O amanhecer desta semana foi quiçá o acordar mais surpreso que Portugal poderia sequer imaginar. Inesperadamente o dito impossível aconteceu, e claro que agora todos sabem explicar aquilo que antes muito provavelmente nenhuma alma previu. Será uma vitória da estabilidade? Uma vitória da esquerda sobre a direita? O castigar da extrema esquerda? Uma vitória do medo? Uma mobilização do voto útil à esquerda? A vitória do voto envelhecido sobre o jovem? Enfim, certo é que para alguns foi um acordar feliz, para tantos outros uma verdadeira comédia dantesca, que ressuscita os fantasmas das penosas maiorias absolutas do PS e dos estragos que o poder absoluto provadamente gera. Há hoje um perigo no horizonte de proporções irreversíveis.

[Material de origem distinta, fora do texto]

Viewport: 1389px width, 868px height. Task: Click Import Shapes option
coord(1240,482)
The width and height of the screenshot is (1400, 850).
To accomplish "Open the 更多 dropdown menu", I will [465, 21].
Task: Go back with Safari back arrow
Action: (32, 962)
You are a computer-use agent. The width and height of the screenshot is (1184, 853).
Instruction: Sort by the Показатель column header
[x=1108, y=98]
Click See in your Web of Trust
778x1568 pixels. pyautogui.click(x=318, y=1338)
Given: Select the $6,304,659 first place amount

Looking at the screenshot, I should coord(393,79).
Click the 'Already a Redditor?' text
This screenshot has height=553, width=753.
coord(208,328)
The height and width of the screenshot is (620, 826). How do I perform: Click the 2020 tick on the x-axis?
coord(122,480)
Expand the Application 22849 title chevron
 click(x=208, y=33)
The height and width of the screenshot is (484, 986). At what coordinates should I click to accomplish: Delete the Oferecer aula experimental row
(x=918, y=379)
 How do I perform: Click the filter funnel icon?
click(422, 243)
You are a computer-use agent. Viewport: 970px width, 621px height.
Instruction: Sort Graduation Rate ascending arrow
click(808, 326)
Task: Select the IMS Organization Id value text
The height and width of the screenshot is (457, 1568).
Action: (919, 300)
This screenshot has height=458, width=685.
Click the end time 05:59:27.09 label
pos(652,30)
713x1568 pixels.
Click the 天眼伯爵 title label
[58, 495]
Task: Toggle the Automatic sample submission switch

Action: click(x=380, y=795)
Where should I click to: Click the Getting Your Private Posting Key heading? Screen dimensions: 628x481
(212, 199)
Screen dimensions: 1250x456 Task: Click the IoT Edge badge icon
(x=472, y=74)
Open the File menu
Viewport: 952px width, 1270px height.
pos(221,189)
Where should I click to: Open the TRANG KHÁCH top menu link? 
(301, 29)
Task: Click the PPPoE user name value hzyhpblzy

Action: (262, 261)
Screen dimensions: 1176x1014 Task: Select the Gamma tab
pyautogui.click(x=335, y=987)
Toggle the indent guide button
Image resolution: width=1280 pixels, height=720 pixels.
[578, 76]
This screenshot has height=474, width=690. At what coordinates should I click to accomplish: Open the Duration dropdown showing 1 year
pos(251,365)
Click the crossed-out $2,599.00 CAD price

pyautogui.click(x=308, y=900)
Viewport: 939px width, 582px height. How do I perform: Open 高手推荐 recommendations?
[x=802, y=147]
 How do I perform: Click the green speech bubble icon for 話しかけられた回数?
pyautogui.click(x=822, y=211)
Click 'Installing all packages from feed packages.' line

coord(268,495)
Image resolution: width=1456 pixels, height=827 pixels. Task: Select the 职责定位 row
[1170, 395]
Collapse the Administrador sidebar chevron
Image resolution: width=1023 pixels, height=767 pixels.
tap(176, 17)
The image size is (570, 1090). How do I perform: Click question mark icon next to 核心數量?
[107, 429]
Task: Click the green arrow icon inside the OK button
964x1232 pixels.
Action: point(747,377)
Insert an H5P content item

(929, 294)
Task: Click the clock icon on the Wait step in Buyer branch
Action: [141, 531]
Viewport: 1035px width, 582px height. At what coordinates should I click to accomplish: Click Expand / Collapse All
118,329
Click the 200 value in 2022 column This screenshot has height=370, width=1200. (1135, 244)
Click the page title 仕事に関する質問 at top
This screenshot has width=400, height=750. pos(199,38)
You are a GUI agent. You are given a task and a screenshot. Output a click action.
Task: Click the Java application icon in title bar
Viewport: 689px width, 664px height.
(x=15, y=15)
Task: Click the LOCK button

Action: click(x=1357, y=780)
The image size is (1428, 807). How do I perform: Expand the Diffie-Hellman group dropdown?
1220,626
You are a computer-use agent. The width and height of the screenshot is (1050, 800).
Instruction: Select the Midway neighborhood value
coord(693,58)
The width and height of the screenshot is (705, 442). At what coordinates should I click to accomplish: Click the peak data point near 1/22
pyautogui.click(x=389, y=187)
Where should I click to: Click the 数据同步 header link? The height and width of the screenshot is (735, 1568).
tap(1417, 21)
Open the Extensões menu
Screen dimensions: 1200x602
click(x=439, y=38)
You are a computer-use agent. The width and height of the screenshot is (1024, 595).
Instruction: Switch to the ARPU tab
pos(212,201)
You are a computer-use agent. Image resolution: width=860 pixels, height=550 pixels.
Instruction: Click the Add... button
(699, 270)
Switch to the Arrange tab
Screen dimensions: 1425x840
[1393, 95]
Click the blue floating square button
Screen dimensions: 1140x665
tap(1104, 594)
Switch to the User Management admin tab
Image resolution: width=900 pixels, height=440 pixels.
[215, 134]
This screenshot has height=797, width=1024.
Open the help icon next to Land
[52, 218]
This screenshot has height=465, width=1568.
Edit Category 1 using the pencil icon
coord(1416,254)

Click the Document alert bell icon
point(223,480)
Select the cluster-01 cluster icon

Um debate mais profundo sobre as estratégias e campanhas de cada um dos partidos poderia até explicar o que nos trouxe a este cenário e é certamente essencial debater de que forma poderão agora as demais forças políticas construir uma oposição eficaz e ambiciosa perante aquele que é a perfeita encarnação do partido-estado. No presente importa também que nos debrucemos sobre um outro tema – sobre o qual poderá até muito já se ter escrito, mas aparentemente não o suficiente – digno de um minuto de silêncio e de vergonha alheia. O que diriam os nossos antepassados se soubessem que na era em que vivemos, perto de metade de nós abdica de escolher o futuro dos nossos filhos? Que legado nos deixaram aqueles que lutaram para que a escolha fosse um direito? Ao ver o sucedido julgariam que ninguém sabe que coisa quer, e revoltosamente repudiariam. Uma coisa é certa: Portugal perdeu. Perdeu ao ter 42,04% dos seus eleitores a fazer uma qualquer outra coisa que não contribuir para o futuro da sua nação e dos seus filhos. Perdeu quando quase 4 milhões de portugueses não fizeram ouvir a sua voz. Perdeu quando achamos que reduzir a abstenção é uma vitória absoluta, mesmo que seja ainda a terceira abstenção mais alta de sempre, quiçá nas eleições mais relevantes dos últimos 20 anos pela viragem sobre a crise pandémica (que desejamos próxima) e pelo emprego dos muitos milhões que estão para vir (rezemos face à sua aplicação). Perdemos, sobretudo, quando não há a coragem política necessária nas lideranças deste país – mesmo no contexto atual – para dizer que a democracia perdeu e assumir que é preciso trabalhar em novas formas de trazer os eleitores às urnas. Sim, Portugal perdeu. Perdeu em toda a linha.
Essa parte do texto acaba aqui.